Nous ne pouvons pas laisser, même pour aujourd’hui, cette immortalité des individus ; car ce dogme de l’immortalité individuelle fait le point critique de presque toutes les doctrines ; c’est là que le critique attend le métaphysicien ; car c’est là que se révèlent les arrière-plans de l’espérance ; particulièrement ici le dogme de l’immortalité individuelle fera le point critique de la doctrine ; c’est à ce dogme en effet que nous allons reconnaître comment, dans les rêves de ce Théoctiste, l’humanité ou la surhumanité Dieu obtient sa mémoire totale ; nous y voyons dès les premiers mots qu’elle ne l’obtient point par une réelle résurrection des individus réels, qu’elle ne l’obtient point proprement par ce que nous nommons tous la résurrection des morts, mais que la surhumanité Dieu, dans les rêves de ce Théoctiste, obtient la totalisation de sa mémoire par une reconstitution historique, par une totalisation de l’histoire, par la résurrection des historiens, par le règne et par l’éternité de l’Historien.

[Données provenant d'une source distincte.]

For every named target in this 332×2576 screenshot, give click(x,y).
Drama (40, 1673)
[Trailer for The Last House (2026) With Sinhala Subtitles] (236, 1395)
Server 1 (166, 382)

« Dites mieux, la résurrection des individus. Sur ce point, je m’écarte des conceptions, merveilleuses du reste de poésie et d’idéal, où s’éleva le génie grec. Platon ne me paraît pas recevable quand il soutient que la mort est un bien, l’état philosophique par excellence. Il n’est pas vrai que la perfection de l’âme, comme il est dit dans le Phédon, soit d’être le plus possible détachée du corps. L’âme sans corps est une chimère, puisque rien ne nous a jamais révélé un pareil mode d’exister.
« Oui, je conçois la possibilité de la résurrection, et je me dis souvent comme Job : Reposita est hæc spes in sinu meo. Au terme des évolutions successives, si l’univers est jamais ramené à un seul être absolu, cet être sera la vie complète de tous ; il renouvellera en lui la vie des êtres disparus, ou, si l’on aime mieux, en son sein revivront tous ceux qui ont été. Quand Dieu sera en même temps parfait et tout-puissant, c’est-à-dire quand l’omnipotence scientifique sera concentrée entre les mains d’un être bon et droit, cet être voudra ressusciter le passé, pour en réparer les innombrables iniquités. Dieu existera de plus en plus ; plus il existera, plus il sera juste. Il le sera pleinement le jour où quiconque aura travaillé pour l’œuvre divine sentira l’œuvre divine accomplie, et verra la part qu’il y a eue. Alors l’éternelle inégalité des êtres sera scellée pour jamais. Celui qui n’a fait aucun sacrifice au bien, au vrai retrouvera ce jour-là l’équivalent exact de sa mise, c’est-à-dire le néant. Il ne faut pas objecter qu’une récompense qui n’arrivera peut-être que dans un milliard de siècles serait bien affaiblie. Un sommeil d’un milliard de siècles ou un sommeil d’une heure, c’est la même chose, et, si la récompense que je rêve nous est accordée, elle nous fera l’effet de succéder instantanément à l’heure de la mort. Beatam resurrectionem exspectans, voilà, pour l’idéaliste comme pour le chrétien, la vraie formule qui convient au tombeau.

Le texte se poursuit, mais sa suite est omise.